Je dirais plutôt que 2006
a confirmé que l'Irak est aujourd'hui le champ de bataille
majeur du monde islamique. Là, oui, l'affrontement entre
chiites et sunnites a peut-être atteint son point de
non-retour. La base politique du pays est ébranlée par le bain
de sang versé par les deux camps. Les contours de ce conflit
intra-islamique à l'œuvre sur les rives du Tigre et de
l'Euphrate sont plus flous lorsqu'on s'éloigne de Bagdad.

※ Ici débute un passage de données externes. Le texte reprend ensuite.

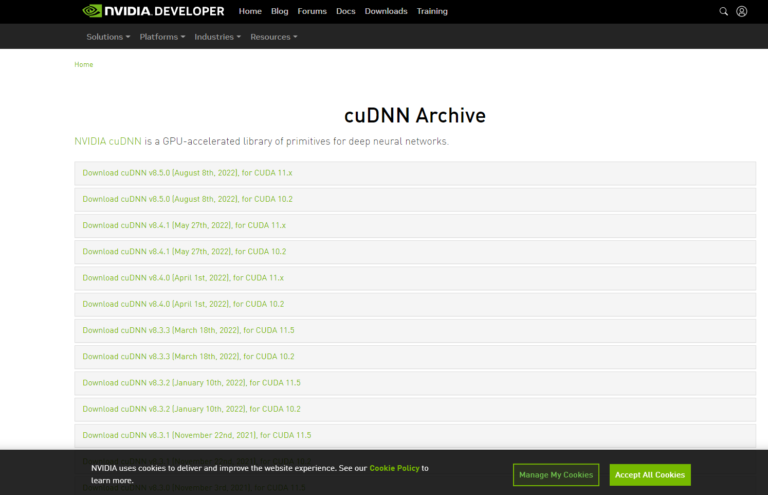The image size is (768, 495).
Task: Click the NVIDIA Developer logo
Action: [x=157, y=11]
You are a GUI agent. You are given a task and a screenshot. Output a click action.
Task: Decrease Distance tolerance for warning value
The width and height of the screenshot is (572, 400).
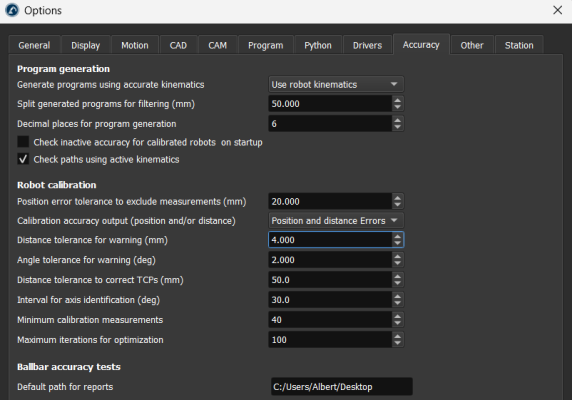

Hassan Nasrallah, le leader du Hezbollah libanais chiite, est
devenu très populaire dans des pays sunnites comme l'Egypte ou
la Jordanie.
Passons
à 2007. Et restons dans le monde musulman. L'Iran nucléaire,
c'est pour cette année ?
Non. Sauf un changement
drastique des conditions actuelles, l'Iran n'atteindra pas en
2007 la capacité de fabriquer une bombe. Je vois plutôt l'année
qui s'ouvre sous le signe d'une grandissante paranoïa
iranienne. Le régime de Téhéran est obsédé par la peur d'être
renversé ou d'être attaqué par Israël, avec le soutien de
l'Occident. Même s'il n'a pas la bombe, c'est très dangereux.
La
guerre au sud du Liban a marqué 2006. Quel est le défi pour Israël,
en 2007 ?
Israël a un problème
interne que la guerre du Liban a exacerbé. Dans un pays normal,
l'échec de ce conflit aurait dû susciter un débat, non sur la
tactique, mais sur la stratégie. Or pour l'instant, malgré le
discrédit qu'ont entraîné leurs erreurs sur le terrain, les
militaires et les «faucons» ont été renforcés
politiquement. 2007 doit aussi être pour Israël l'année de la
reconquête de l'opinion publique mondiale. Sur ce plan, 2006 a
été catastrophique. Le crédit de l'Etat hébreu a encore
diminué. Une partie de ses avocats se sont radicalisés. Il y a
urgence.
On
connaît l'arme politique de destruction massive de Vladimir
Poutine: l'énergie. Mais les soupçons qui se portent sur les
services de renseignement russe après l'assassinat à Londres de
l'ex-espion Litvinenko ont encore plus terni son image. 2007, année
de tous les dangers à Moscou?
Le risque est là. On sent
bien que le pouvoir, à Moscou, est dans une logique de
restauration de l'ordre et de peur du vide tout à fait
contraire aux principes d'un Etat de droit tel que la Russie est
supposée être devenue. La tentation existe à Moscou de
pousser toujours plus loin le curseur en matière de restriction
des libertés démocratiques. Alors, oui: attention, danger.
Et
l'Union européenne? Ses blocages institutionnels peuvent-ils être
surmontés ces douze prochains mois?
2007 sera pour moi l'année
de la mort du projet de traité constitutionnel. Les Allemands
se trompent s'ils croient pouvoir lui redonner vie. L'originalité
de 2007 est toutefois qu'un nouveau consensus peut se dessiner
à Bruxelles, où la vision française - échec américain en
Irak oblige - peut profiter des événements. 2007 peut aussi être
l'année de l'Allemagne. Moins en raison de sa présidence pour
six mois de l'Union qu'à cause des atouts de Berlin. Désormais,
l'Allemagne intervient à l'étranger. Elle s'assume comme une
puissance. Il ne lui reste plus qu'à se désinhiber au
Proche-Orient pour devenir un acteur majeur tout à fait normal.